The rise in EURUSD is not solely due to the weakness of the USD it is also driven by the strength of the Euro. Despite fears of a trade war, the Euro has performed well, partly due to the European Central Bank’s (ECB) stance on monetary policy.
EC President Ursula von der Leyen has warned that Trump’s tariffs could have dire consequences for millions of people worldwide. She has emphasized that the EU is prepared to respond with countermeasures if negotiations with Washington fail. The European Commission is reportedly finalizing its first package of retaliatory measures, particularly targeting tariffs on steel. Additional measures are being prepared to protect European businesses and interests.
Last month, von der Leyen warned that the EU might impose tariffs on up to 26 billion Euros worth of US imports in response to Trump’s 25% levies on steel and aluminum imports, which took effect on March 12.
Despite these tensions, the ECB remains focused on its monetary policy strategy.
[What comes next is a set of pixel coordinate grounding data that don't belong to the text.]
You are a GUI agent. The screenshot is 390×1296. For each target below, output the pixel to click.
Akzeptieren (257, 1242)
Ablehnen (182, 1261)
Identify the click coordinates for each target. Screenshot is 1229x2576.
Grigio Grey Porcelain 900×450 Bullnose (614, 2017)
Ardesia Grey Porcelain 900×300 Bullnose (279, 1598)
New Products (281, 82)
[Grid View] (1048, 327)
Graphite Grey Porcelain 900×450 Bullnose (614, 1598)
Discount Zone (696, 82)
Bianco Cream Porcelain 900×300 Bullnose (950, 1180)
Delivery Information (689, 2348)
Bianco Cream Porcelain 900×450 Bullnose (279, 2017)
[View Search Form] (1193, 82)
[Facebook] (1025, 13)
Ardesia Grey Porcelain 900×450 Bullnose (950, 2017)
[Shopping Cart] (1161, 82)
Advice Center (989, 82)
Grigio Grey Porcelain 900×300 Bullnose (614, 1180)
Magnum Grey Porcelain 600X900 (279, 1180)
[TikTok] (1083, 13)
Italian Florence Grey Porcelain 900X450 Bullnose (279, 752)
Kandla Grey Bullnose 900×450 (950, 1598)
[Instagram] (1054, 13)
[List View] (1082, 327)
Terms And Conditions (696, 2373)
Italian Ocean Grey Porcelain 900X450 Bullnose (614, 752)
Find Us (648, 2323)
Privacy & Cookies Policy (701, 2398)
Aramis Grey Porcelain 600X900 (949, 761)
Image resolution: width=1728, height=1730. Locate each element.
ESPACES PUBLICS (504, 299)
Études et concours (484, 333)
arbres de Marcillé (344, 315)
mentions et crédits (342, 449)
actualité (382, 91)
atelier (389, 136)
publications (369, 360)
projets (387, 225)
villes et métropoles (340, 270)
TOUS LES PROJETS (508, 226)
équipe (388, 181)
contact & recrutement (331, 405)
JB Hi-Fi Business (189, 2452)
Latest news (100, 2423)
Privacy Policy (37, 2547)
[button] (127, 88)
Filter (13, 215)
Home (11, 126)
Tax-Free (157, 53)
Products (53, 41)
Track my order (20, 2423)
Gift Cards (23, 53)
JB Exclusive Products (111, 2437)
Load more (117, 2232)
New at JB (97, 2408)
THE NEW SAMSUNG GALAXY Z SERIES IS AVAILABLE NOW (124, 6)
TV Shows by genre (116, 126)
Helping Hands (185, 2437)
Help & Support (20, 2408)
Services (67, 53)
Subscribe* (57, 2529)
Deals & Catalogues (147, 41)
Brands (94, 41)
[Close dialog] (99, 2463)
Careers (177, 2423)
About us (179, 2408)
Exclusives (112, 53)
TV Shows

ECB officials have dismissed concerns that tariff-driven inflation could delay interest rate cuts. Bank of Greece Governor Yannis Stournaras stated that the planned US tariffs will not hinder the ECB’s expected rate cut in April. He noted that while the tariffs may slightly reduce Eurozone GDP growth by 0.3% to 0.4% in the first year, they will not significantly alter the inflation outlook.
Market Expectations Moving Forward.
Investors are closely watching how the US and EU will handle this developing trade conflict. If negotiations between Washington and Brussels fail, retaliatory measures from both sides could escalate, leading to further uncertainty in global markets. This could continue to put downward pressure on the USD while supporting the EURUSD.
In the short term, traders will focus on the upcoming US economic data, including the NFP report. If the labor market remains strong, it could provide some support for the USD. However, if economic indicators continue to weaken, expectations for Fed rate cuts may increase, further weighing on the Greenback.
Overall, the EURUSD pair is benefiting from the USD’s decline, strong European economic sentiment, and the ECB’s commitment to its policy strategy. However, risks remain high as global trade tensions escalate. Investors should stay alert for further developments in US-EU trade relations and key economic reports in the coming days.